Alex Peroff ’08 Talks Carbon Reduction and Careers in Chemistry
My graduate work involved studying the fundamental mechanism behind carbon dioxide reduction. To be clear, this does not mean actually getting rid of CO2, but chemically converting it to a useful hydrocarbon fuel that we can use. The idea of perfecting a “carbon capture” technique and then using CO2 as a “feedstock” to make fuel, is something that scientists are researching at the moment, because of the issues surrounding climate change and growing energy demands. But it’s a controversial area and a lot of that controversy stems from reliability issues and the risk of contamination. Let’s say you’re trying to convert carbon dioxide into methanol and the experiment is being conducted inside a metal reactor. Because carbon is everywhere, there could be some organic residue inside the reactor that could generate hydrocarbon fuels, but wouldn’t be the result of CO2 reduction. This could invalidate the results of the experiment, and any future experiments that are based on those results. It remains a hotly debated topic among research scientists.
I now work in the private sector, where I help other people solve their research problems. Some of the problems I work on involve CO2 reduction, but I also work on renewable energy issues like fuel cells, water electrolysis or hydrogen economy. There are some major differences between working as a sales scientist in the private sector and working in academe. Although it may sound surprising, private sector hours are typically shorter. As an academic researcher you can find yourself in the lab at all hours working on your project. Even when you are home, you still think about your work or read papers related to the field. In the commercial world you just tend to work more of a 9-to-5 schedule, then you go home and switch off. I also have to be more aware of how I use my time. Outside academe you develop a different perspective on what things cost, including your working hours. Salaries tend to be higher in the commercial sector and every hour I work costs money. As a result I try and use my time in the most effective way possible.

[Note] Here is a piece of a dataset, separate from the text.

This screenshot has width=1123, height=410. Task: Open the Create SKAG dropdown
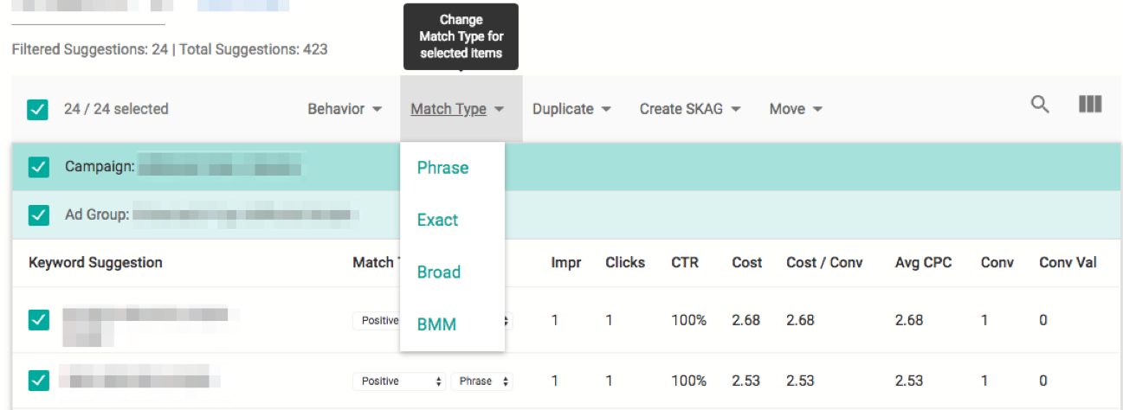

For chemistry majors considering a career in industry, I have three pieces of advice. First, everybody works hard and everybody’s smart, so you have to differentiate yourself by being creative, as well as confident. Go beyond what’s expected of you, and this leads to my second point: Try as many activities as possible while you’re a student, things you may enjoy doing but that also could be of some benefit to an employer. For example, when I had my interview at Pine, they were very interested in the fact that I had learned how to make YouTube videos! It was a useful additional skill that other people didn’t tend to have and it has become a useful asset to my company. My third piece of advice is to be patient. Whether you have a job or not, stay focused and work steadily toward your goals. Don’t expect an immediate meteoric rise up the career ladder. When you look at anyone who has achieved success in their field they didn’t do it overnight. It took patience, and years of steadily working toward a predetermined goal they set for themselves. You tend to do better in a class when you study for a class a little bit at a time over the course of a semester, rather than cramming at the last minute. The same concept applies to life. It will pay off.
My Bowdoin education definitely helped me by spurring my creativity. I was a chemistry major but I took a lot of different classes and developed a curious mind. Professors didn’t just teach us the material, they encouraged us to question it. This is especially important in science, where you don’t want to memorize, for example, an equation. You want to understand the fundamentals of the equation—the “why” as well as the “what.” How can new discoveries and new technologies come along if we never question anything?